Assuming compact development is focused on new and replacement housing -- as converting existing housing to higher densities could be prohibitively difficult -- significant increases in density would result in modest short-term reductions in personal travel, energy use, and CO2 emissions. However, these reductions will grow over time.
Currently, 80 percent of Americans live in metropolitan areas, but population and employment are increasingly decentralized. This trend of suburbanization, made possible largely due to automobiles and extensive highway systems, reflects the preferences of many Americans for living in detached, single-family homes. Dispersed, automobile-dependent development patterns, however, involve numerous costs: the use of vast quantities of land, increased reliance on petroleum, and increased greenhouse gas emissions.
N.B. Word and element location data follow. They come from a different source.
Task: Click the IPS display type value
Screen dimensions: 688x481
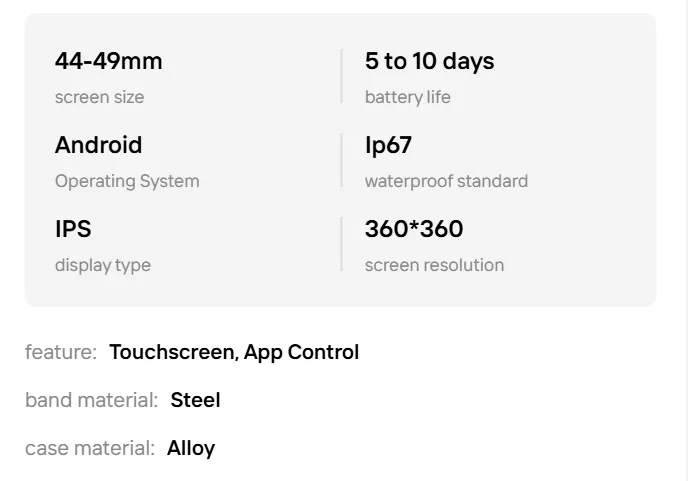Action: (73, 229)
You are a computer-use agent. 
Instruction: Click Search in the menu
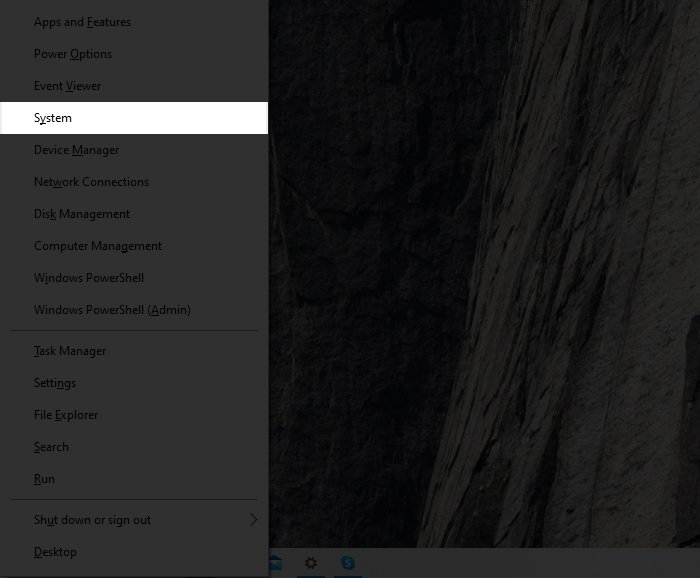click(x=51, y=447)
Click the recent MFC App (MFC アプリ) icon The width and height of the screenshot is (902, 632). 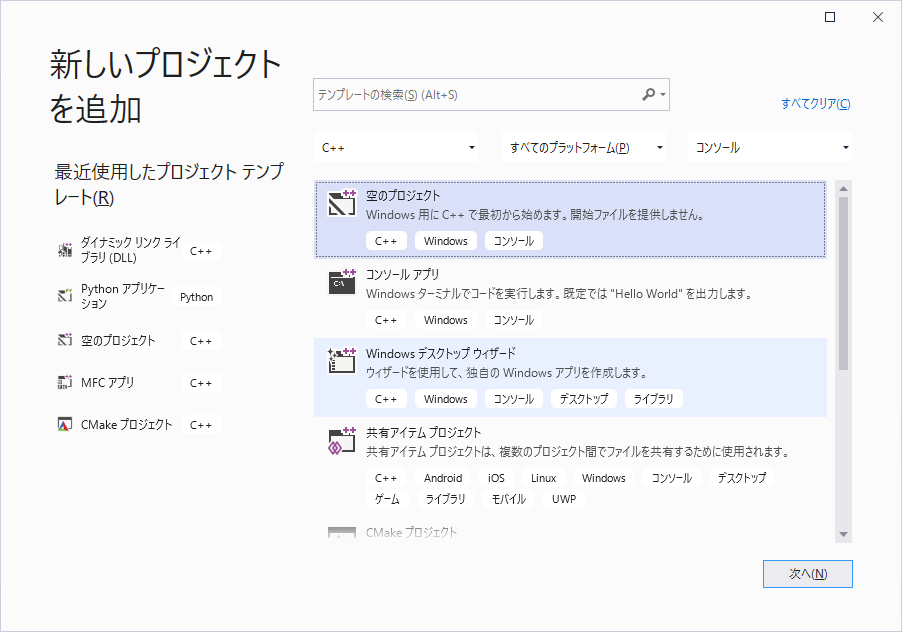[x=65, y=382]
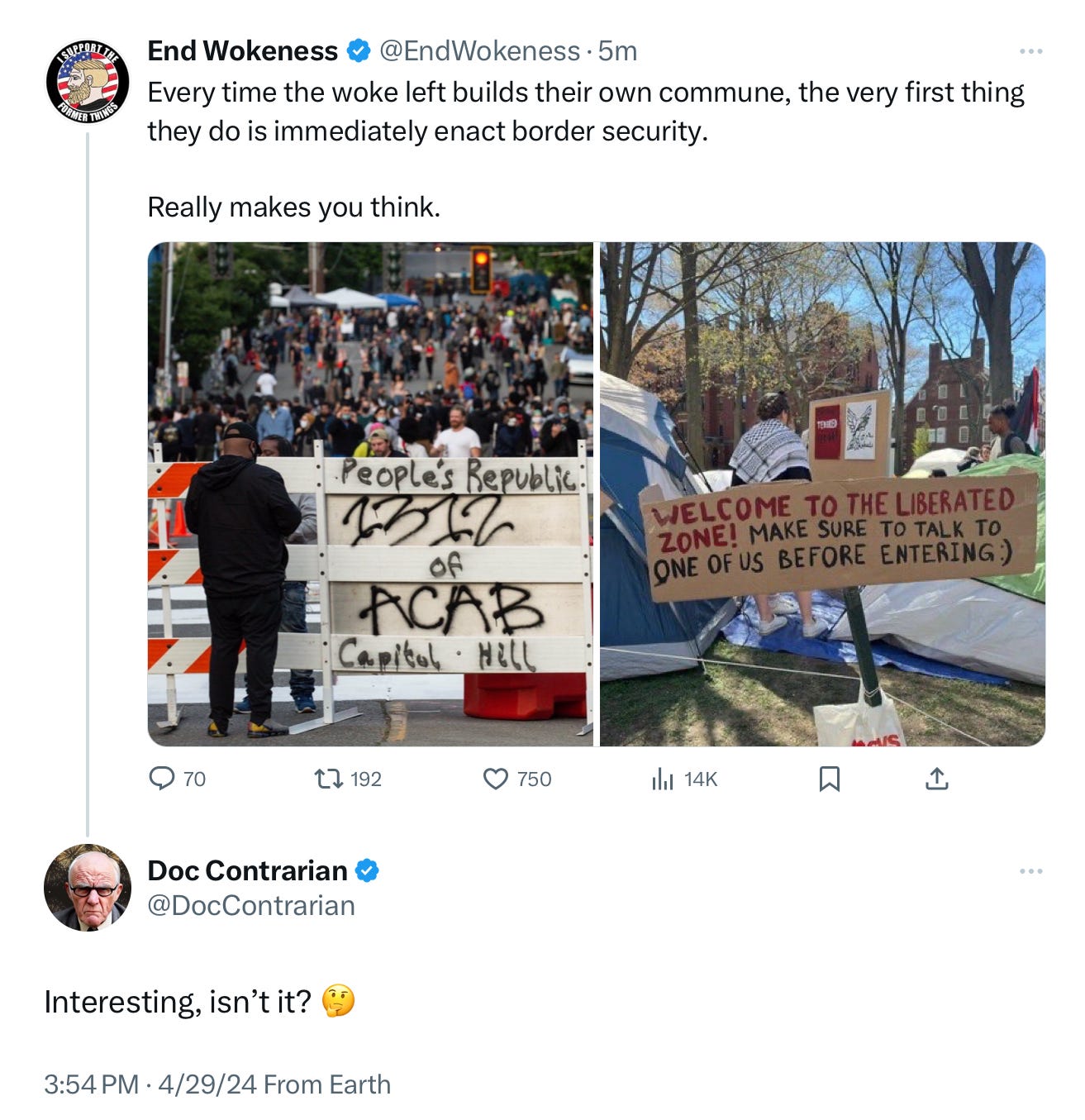Click the Doc Contrarian display name
This screenshot has width=1085, height=1120.
click(247, 870)
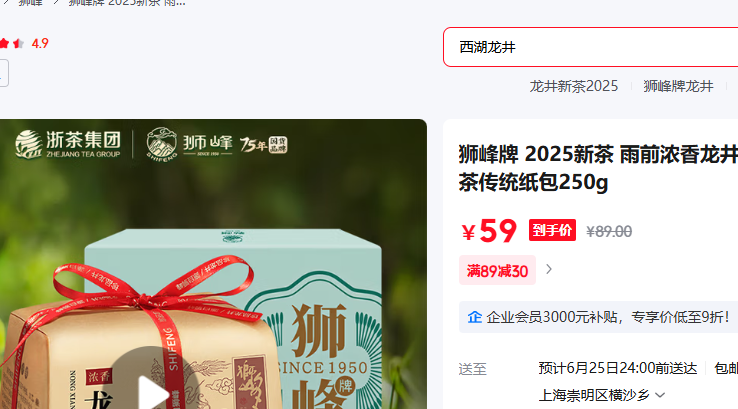Click the ¥59 current price
Viewport: 738px width, 409px height.
coord(489,231)
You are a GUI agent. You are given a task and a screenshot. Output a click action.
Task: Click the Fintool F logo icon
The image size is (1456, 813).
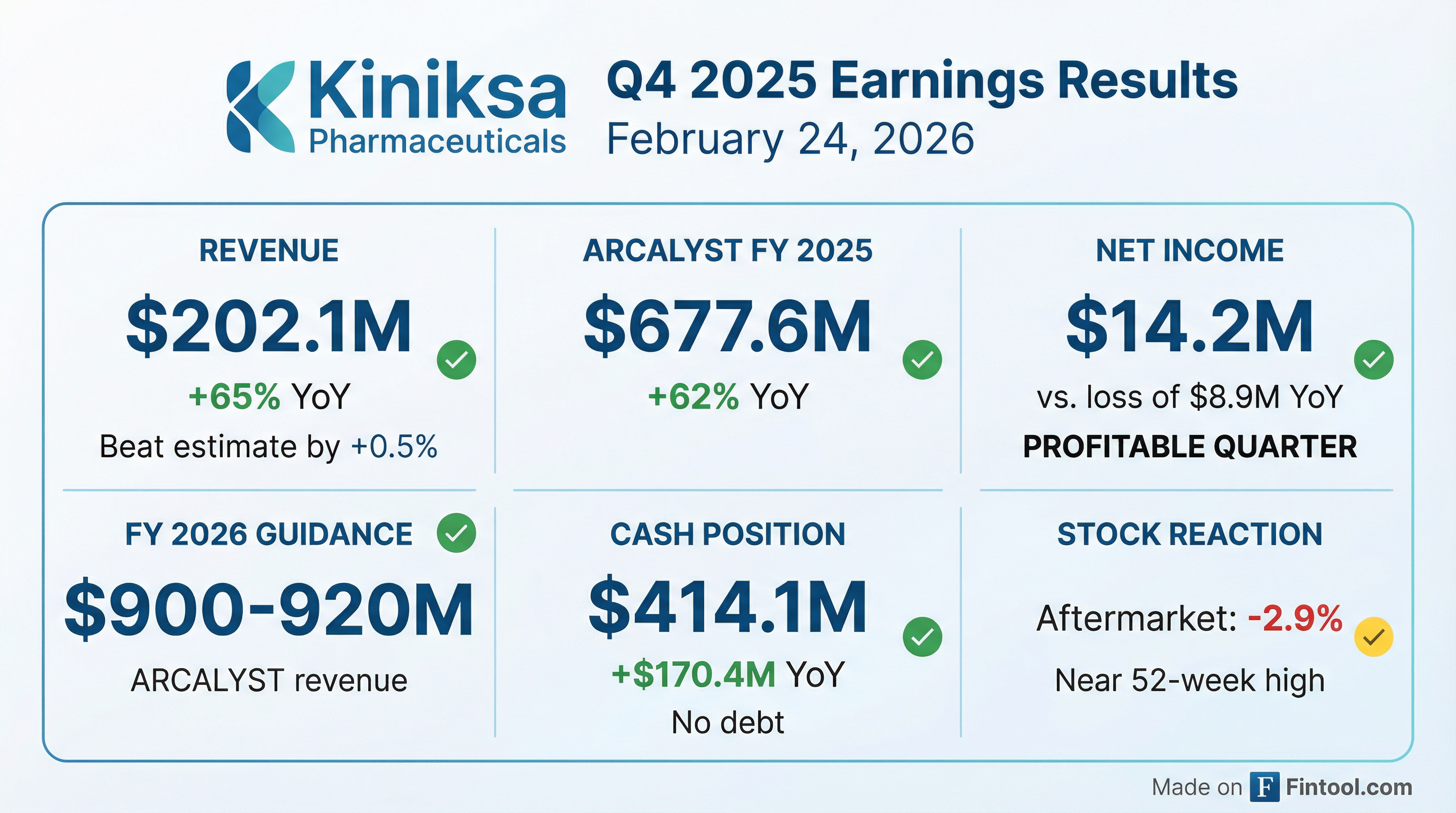(1264, 787)
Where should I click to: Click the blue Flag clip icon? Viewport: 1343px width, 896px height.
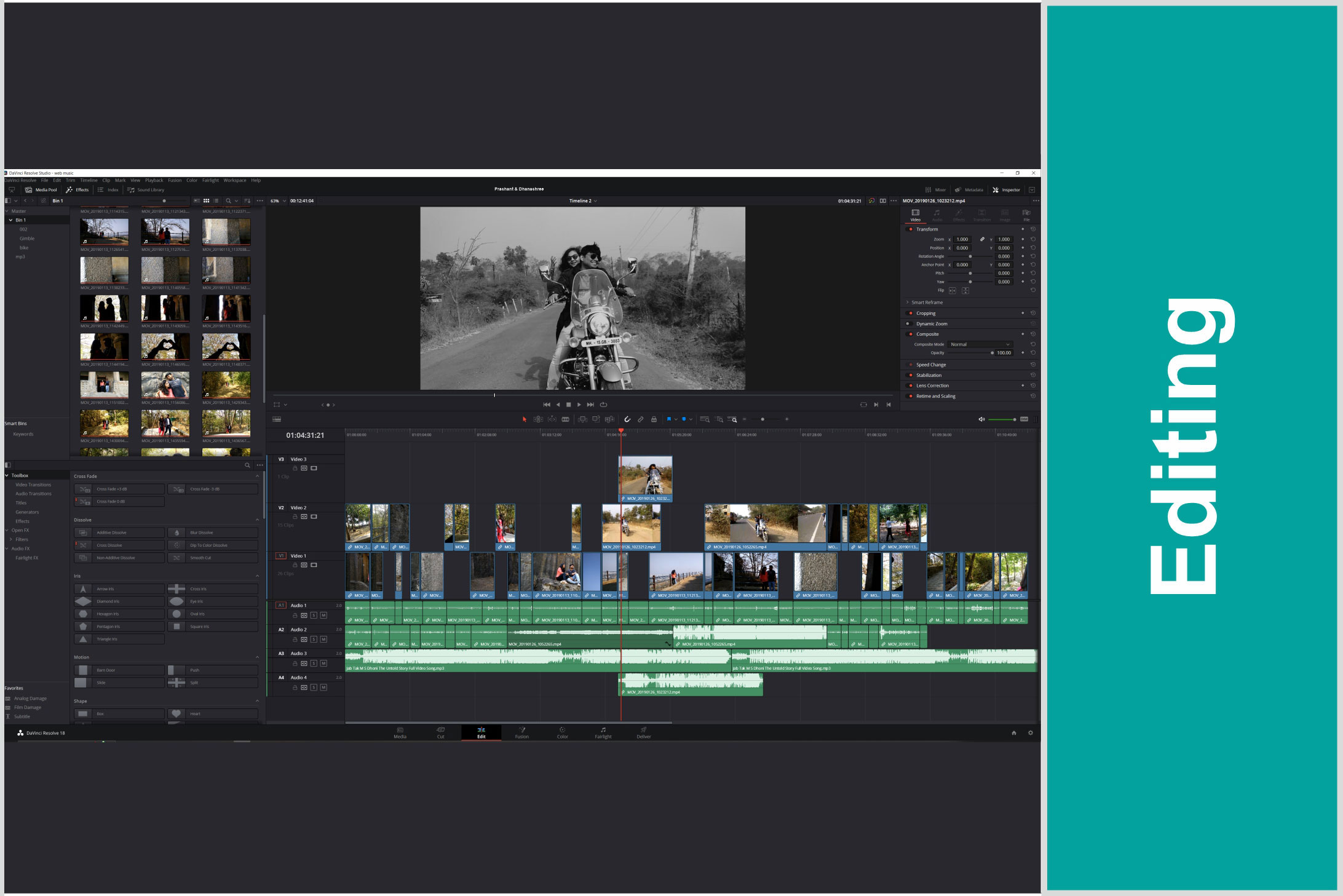pos(669,419)
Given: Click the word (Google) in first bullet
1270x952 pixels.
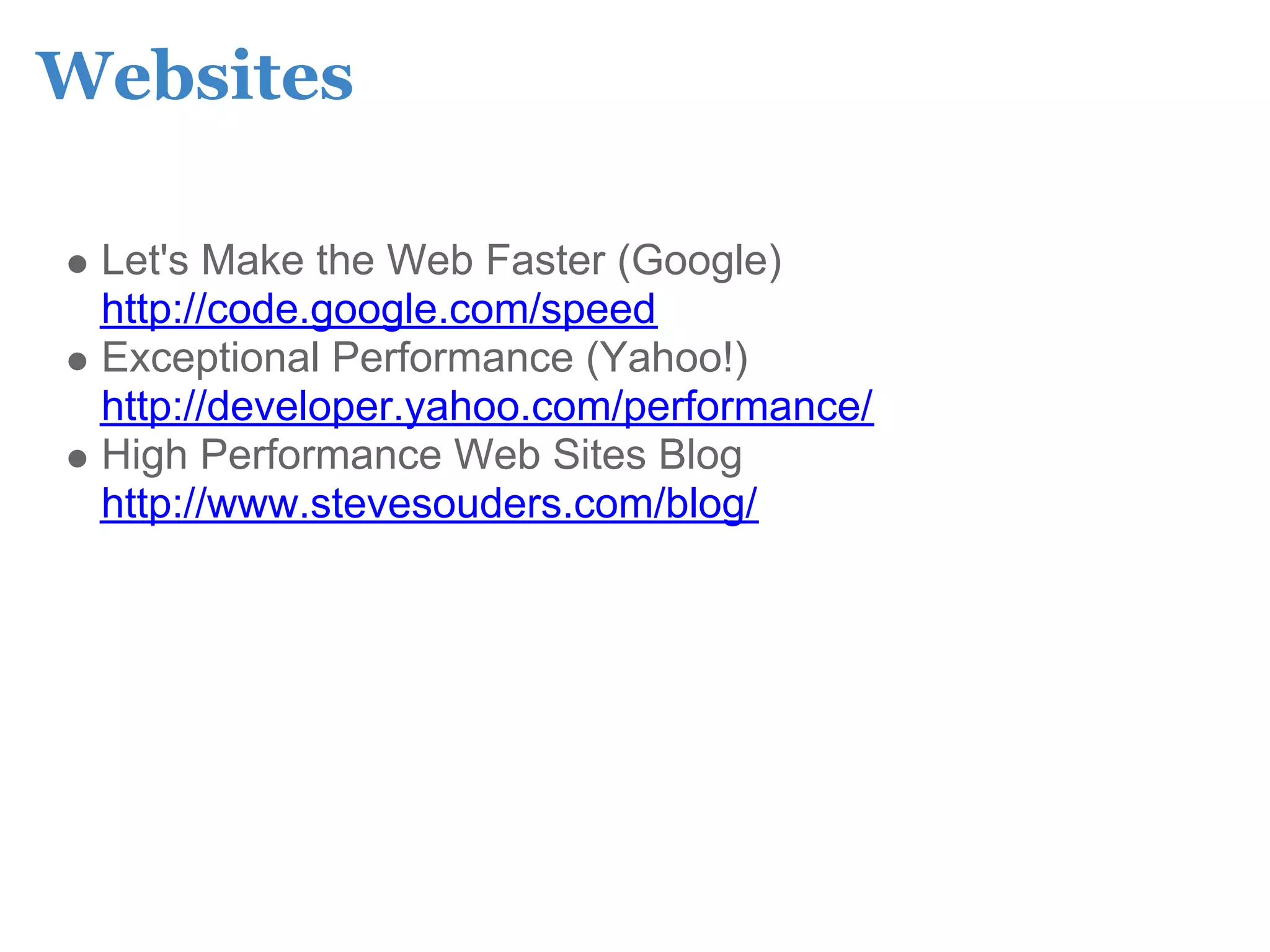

Compact, mixed-use development -- individuals living in denser environments with jobs and shopping close by -- could reduce the number of vehicle miles traveled by shortening trip lengths, the report says, and by making walking, biking, and public transit more viable alternatives to driving.
According to the committee that wrote the report, the most reliable research studies estimate that doubling residential density in a metropolitan area might lower household driving between 5 percent and 12 percent. If higher density were paired with more concentrated employment and commercial locations, and combined with improvements to public transit and other strategies to reduce automobile travel, household driving could be lowered by as much as 25 percent. By reducing vehicle use, petroleum use and CO2 emissions would also be lessened.
In order to quantify the potential effects of compact development, the committee developed illustrative scenarios, looking forward to 2030 and 2050. If 75 percent of new and replacement housing units in the U.S. were developed at twice the density of current new development, and individuals drove 25 percent less -- the committee's upper-bound scenario -- personal travel, fuel use, and CO2 emissions would be reduced by 7 percent to 8 percent, relative to a base case, by 2030, and by 8 percent to 11 percent by 2050.
If only 25 percent of housing units were developed more compactly, and residents drove 12 percent less, then personal travel, fuel use, and CO2 emissions would be reduced by approximately 1 percent by 2030, and by 1.3 percent to 1.7 percent by 2050. If in this lower-bound scenario residents drove only 5 percent less, then personal travel, fuel use, and CO2 emissions would be reduced by less than 1 percent by 2050.
The committee disagreed about the feasibility of achieving the target density in the upper-bound scenario -- doubling the density of 75 percent of new development -- by 2050. Some members of the committee thought that these higher densities would be reached due to macroeconomic trends -- higher energy prices and carbon taxes -- in combination with growing public support for infill development, investments in transit, and higher densities along transit rail corridors. Other members thought that the high-density scenario would require such a significant departure from current low-density development patterns, land-use policies, and public preferences that it is unrealistic without a strong state or regional role in growth management.
A number of obstacles stand in the way of widespread compact development in the U.S. States and regional entities would need to take a major role in managing local growth, which is now controlled by local governments. Local zoning regulations would be a large obstacle, and compact-development initiatives could meet resistance from existing homeowners and politicians. Their legitimate concerns about congestion, local taxes, or home values may be at odds with regional and national goals, such as housing affordability or climate change.
In the near term, the primary opportunities to increase density are in areas already experiencing such changes, like the inner suburbs and areas close to public transit or along major highway corridors. Over the long term, adopting compact development would likely require changes in housing preferences and a greater political consensus in support of stronger state and regional control of land use. Public infrastructure investments, such as public transit, and market-based strategies like congestion pricing and higher parking fees, could be a way to steer communities toward compact, mixed-use development, but, in the case of transit, would require significant new investments.
Government policies to support more compact, mixed-use development should be encouraged, the report says. The nation is likely to set ambitious goals to address climate change and, given the large contribution of the transportation sector to greenhouse gas emissions, changes in land use may have to be part of the effort. If so, land use changes should be implemented soon, because current development patterns will take decades to reverse. Nevertheless, the committee recognizes that it does not have as much verifiable scientific evidence to support this recommendation as it would like.
It lacks a more complete understanding of how specific land-use policies might affect travel in different metropolitan areas and a fuller accounting of the costs and benefits of compact, mixed-use development. Given these limitations, the committee urges that it would be wise to proceed carefully, monitoring the results and incorporating new research as it becomes available.